Any comments are welcomed.
Regards
Is it possible to compare two sounds ? for example app have already a sound file mp3 or any format, is it possible to compare any static sound file and recorded sound inside of app ?
Any comments are welcomed.
Regards
This forum thread has a good answer (about three down) - http://www.dsprelated.com/showmessage/103820/1.php.
The trick is to get the decoded audio from the mp3 - if they're just short 'hello' sounds, I'd store them inside the app as a wav instead of decoding them (though I've never used CoreAudio or any of the other frameworks before so mp3 decoding into memory might be easy).
When you've got your reference wav and your recorded wav, follow the steps in the post above :
1 Do whatever is necessary to convert .wav files to their discrete- time signals:
http://www.sonicspot.com/guide/wavefiles.html
2 time-warping might or might not be necessary depending on difference between two sample rates:
http://en.wikipedia.org/wiki/Dynamic_time_warping
3 After time warping, truncate both signals so that their durations are equivalent.
4 Compute normalized energy spectral density (ESD) from DFT's two signals:
http://en.wikipedia.org/wiki/Power_spectrum.
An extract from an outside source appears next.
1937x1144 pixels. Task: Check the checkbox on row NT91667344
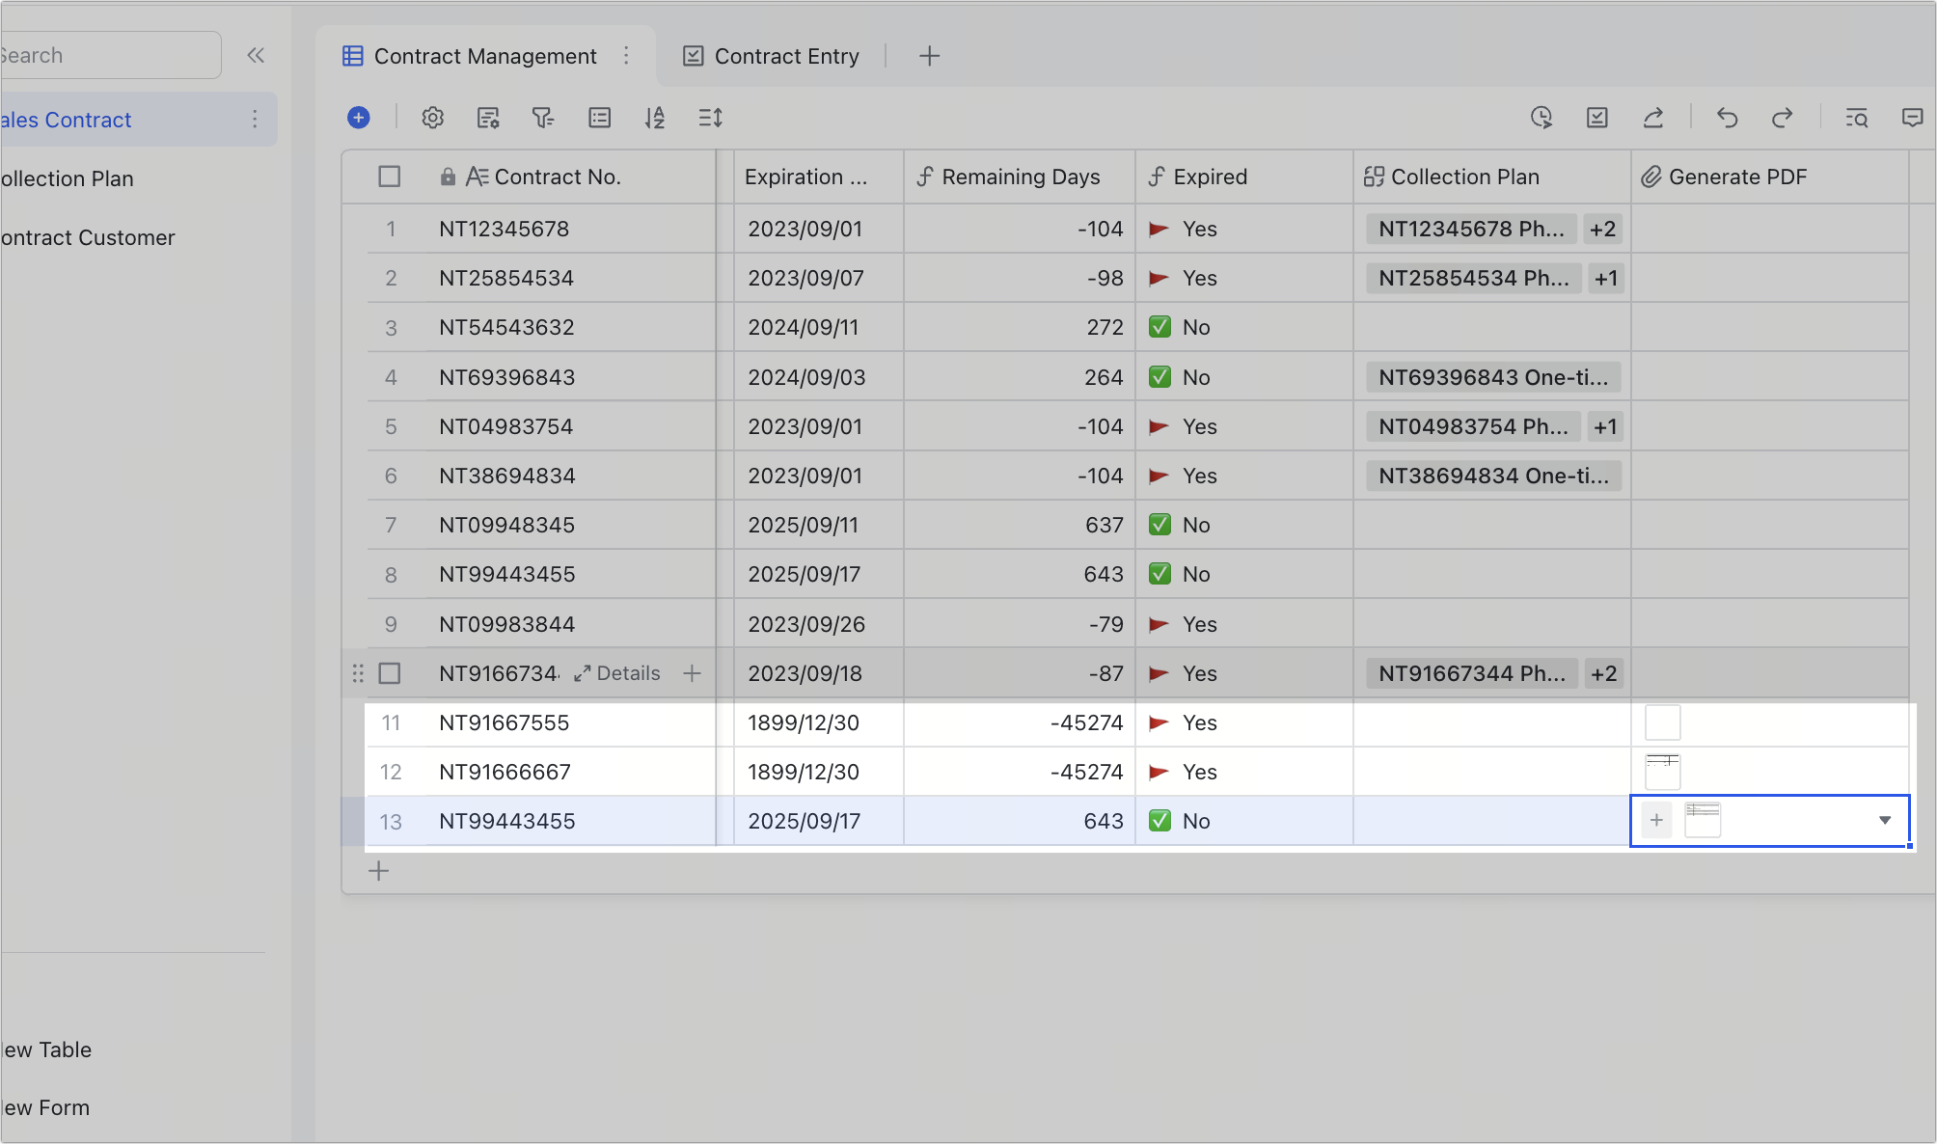pyautogui.click(x=390, y=673)
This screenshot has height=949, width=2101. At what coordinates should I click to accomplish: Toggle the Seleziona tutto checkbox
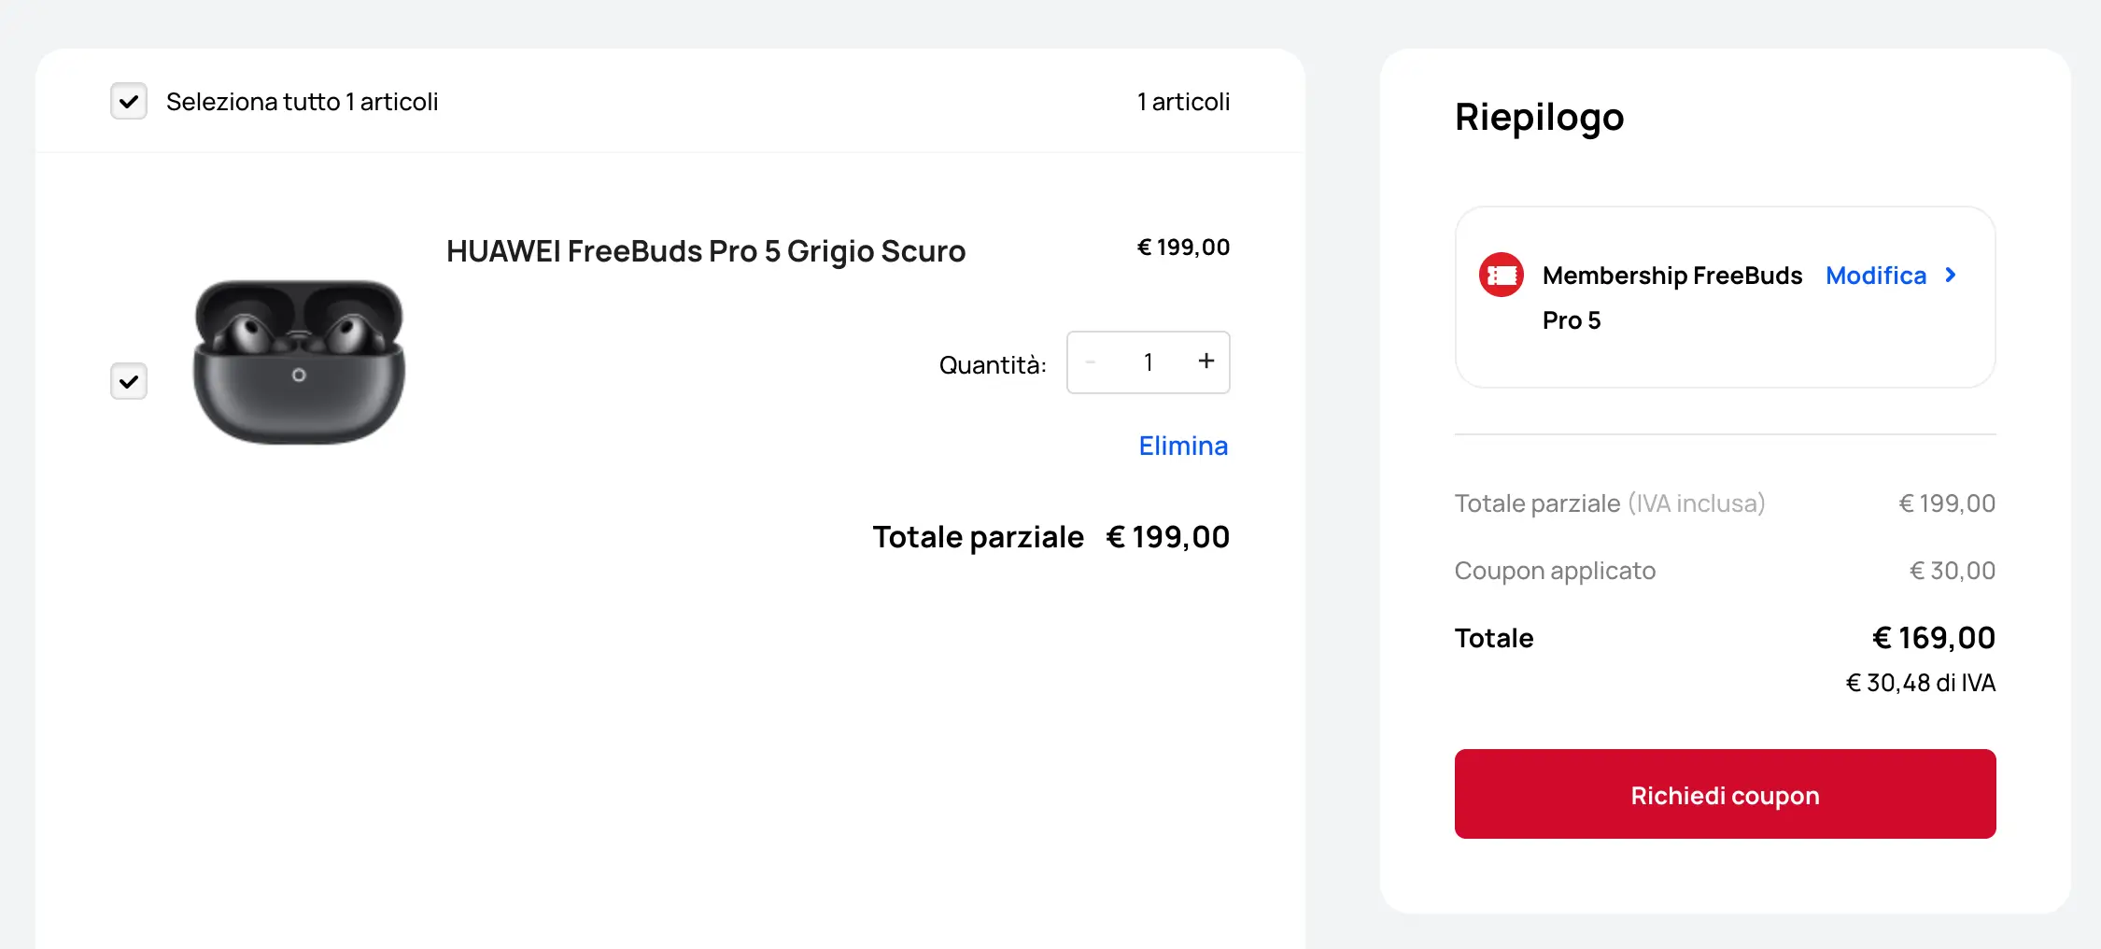[x=129, y=101]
6 Compute mean-square-error (MSE) between normalized ESD's of two signals:
http://en.wikipedia.org/wiki/Mean_squared_error
The MSE between the normalized ESD's of two signals is good metric of closeness. If you have say, 10 .wav files, and 2 of them are nearly the same, but the others are not, the two that are close should have a relatively low MSE. Two perfectly identical signals will obviously have MSE of zero. Ideally, two "equivalent" signals with different time scales, (20-second human talking versus 5-second chipmunk), different energies (soft-spoken human verus yelling chipmunk), and different phases (sampling began at slightly different instant against continuous time input); should still have MSE of zero, but quantization errors inherent in DSP will yield MSE slightly greater than zero.
You should get two different MSE values, one between your male->recorded track and one between your female->recorded track. The comparison with the lowest difference is probably the correct gender.
I confess that I've never tried to do this and it looks very hard - good luck!